Collective Rayleigh scattering in a Bose Einstein condensate – Niels Bohr Institute - University of Copenhagen

Niels Bohr Institute > Calendar > 2008 > Collective Rayleigh sc...

Collective Rayleigh scattering in a Bose Einstein condensate

My talk will describe the construction of a machine to generate Bose
Einstein condensates in Rubidium 87 and the first experiments performed
with this machine on superradiant Rayleigh scattering.

Bose Einstein condensates of Rb 87 are produced by evaporatively cooling
atoms in a magnetic trap of the quadrupole-Ioffe configuration. The
atoms are loaded into the magnetic trap in a region of ultra-high vacuum
from a double Magneto-Optical trap set-up. The evaporative cooling is
achieved by selectively driving radio-frequency transitions to untrapped
magnetic substates. During the evaporation, the magnetic trap is relaxed
so that density dependent heating does not substantially reduce the
number of atoms in the condensate. With a duty cycle of about a minute,
we produce pure, prolate condensates containing up to a few million atoms.

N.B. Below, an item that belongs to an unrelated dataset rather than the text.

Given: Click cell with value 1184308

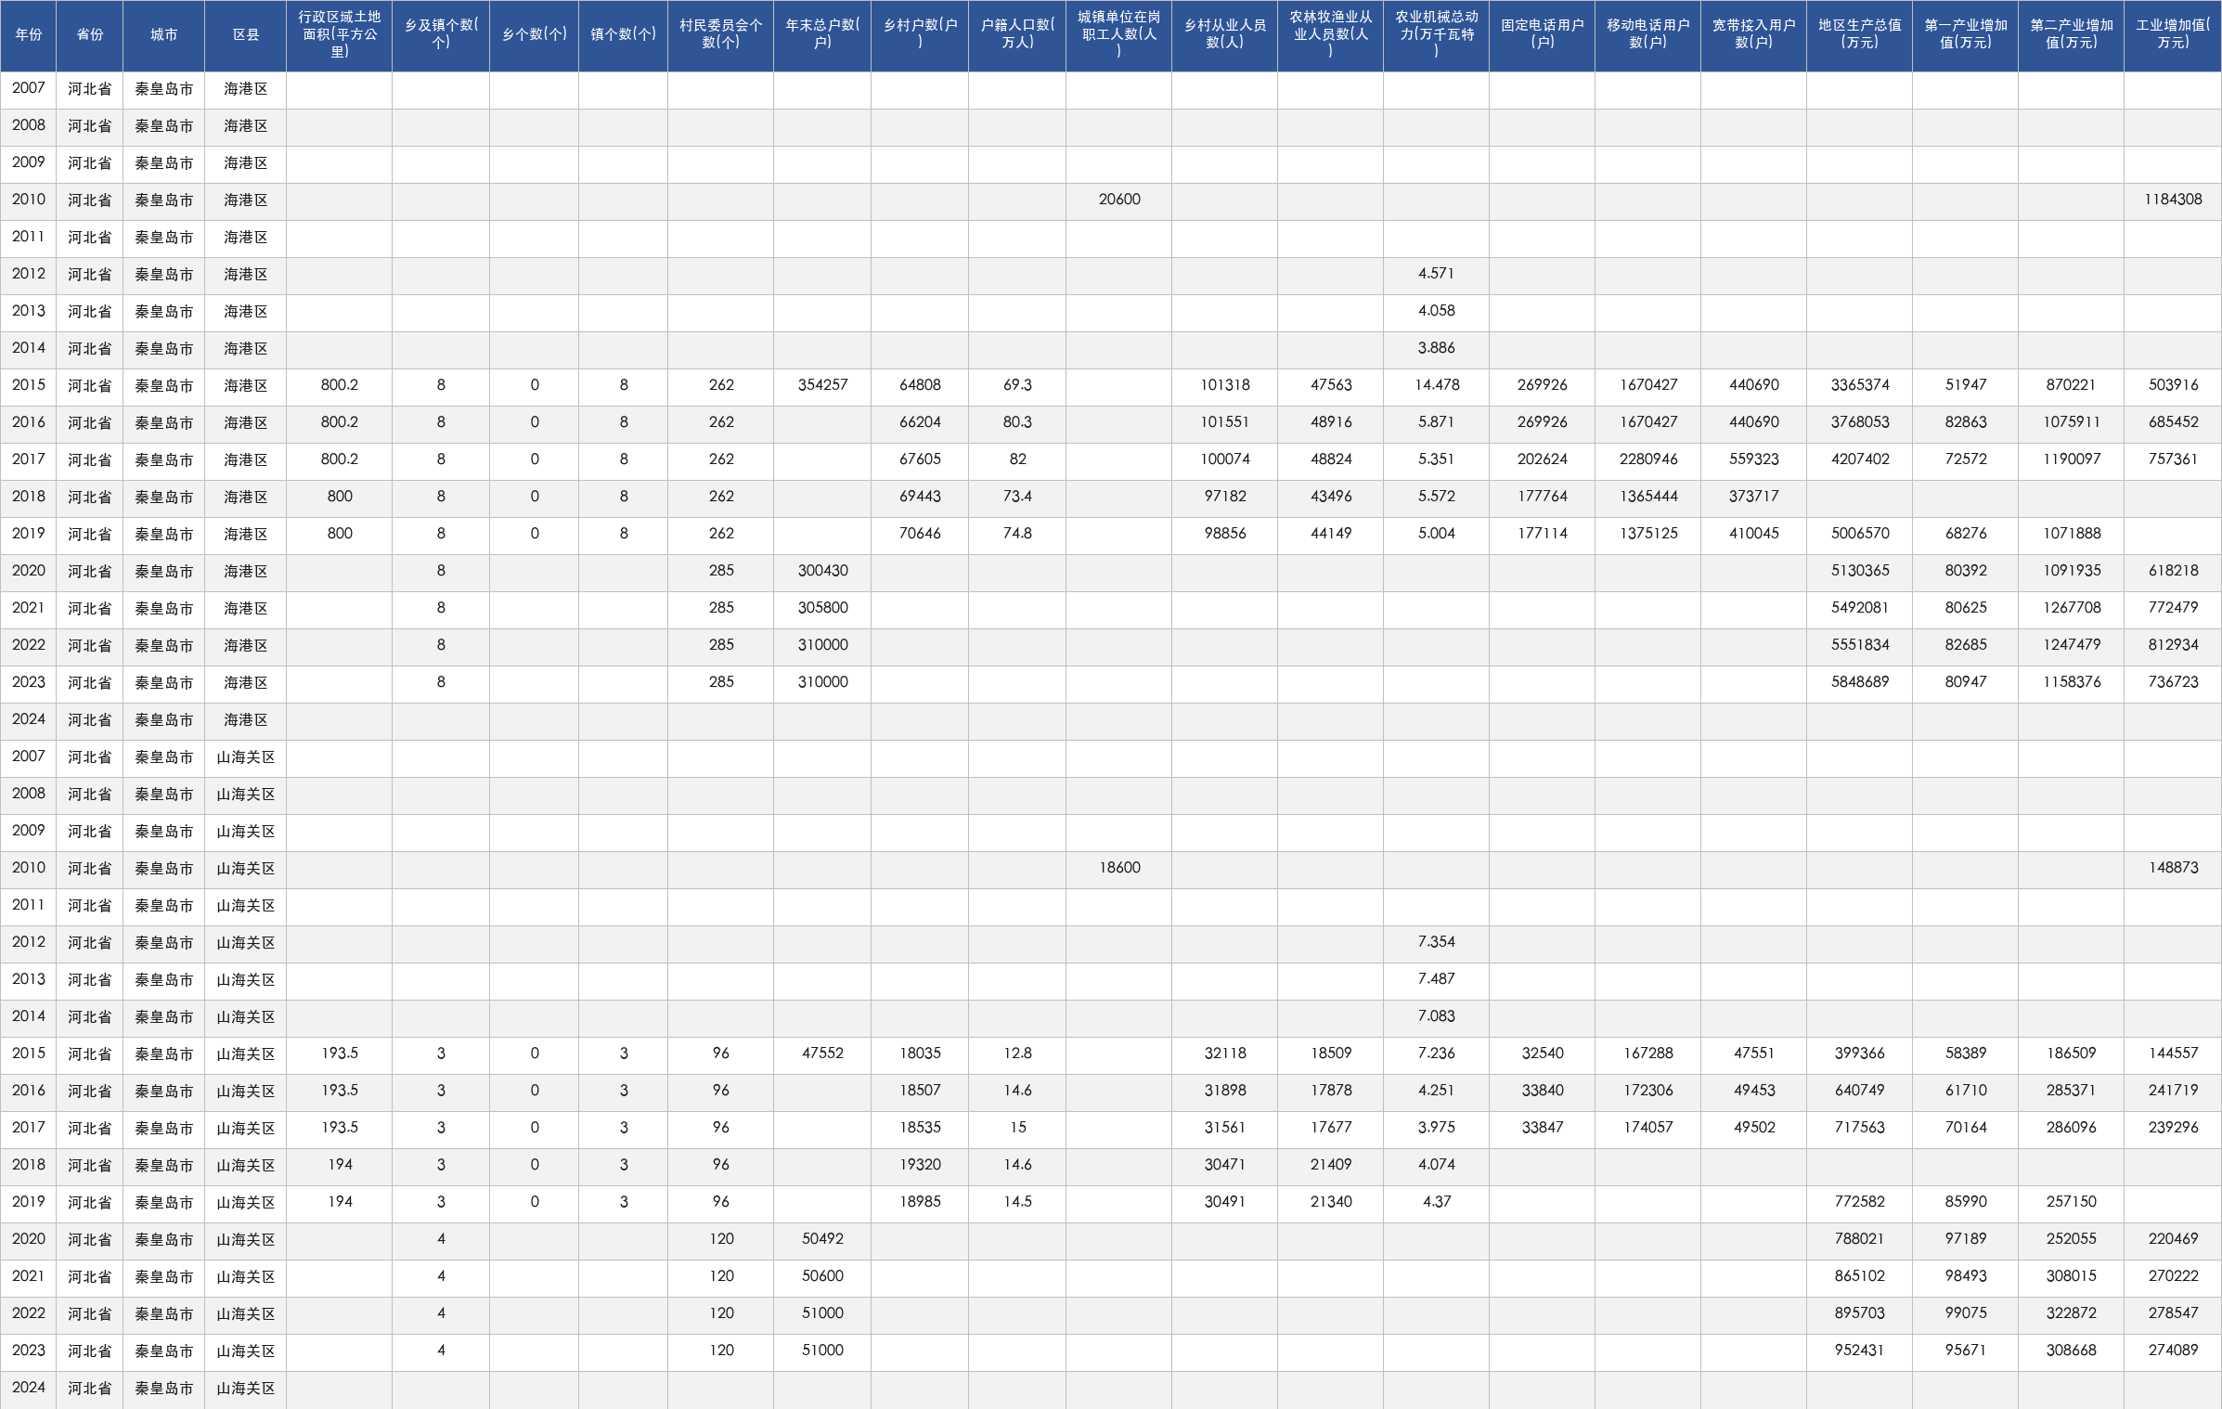Looking at the screenshot, I should 2173,200.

The application of an off-resonant beam of light along the long axis of
the condensate leads to a form of collective Rayleigh scattering
analogous to the superradiance that occurs in electronically inverted
samples. One can think of this process as the amplification of quantum
noise: photons are spontaneously scattered out of the pump beam, and due
to the extended optical depth along the long axis of the BEC, the modes
that propagate along this axis see the most gain. In the end-pumped
geometry, the strongest superradiant mode is the one where photons are
back-scattered by the atoms. The overlap of stationary and recoiling
atoms recoil produces a density modulation - a Bragg grating - which
amplifies the back-scattering.
We have performed a systematic study of the effects of pump detuning on
the process while keeping the single particle scattering rate constant.
In this way, we move between the case where the pump beam functions as a
reservoir of photons to the situation where superradiance is clamped by
a lack of photons in the pump beam. Our experimental results are
strongly supported by simulations of the system based on 1D Maxwell
Schrödinger equations. We demonstrate that the dynamics result from the
structures that build up in the light and matter fields along the long
axis of the condensate. In particular, we find that the emission of the
first superradiant pulse may be understood in terms of the overlap of
light and matter wave gratings. Finally, the random nature of the
spontaneous scattering that initiates the collective scattering is
manifest at later times in the distribution of arrival times and photon
numbers of the first superradiant pulse.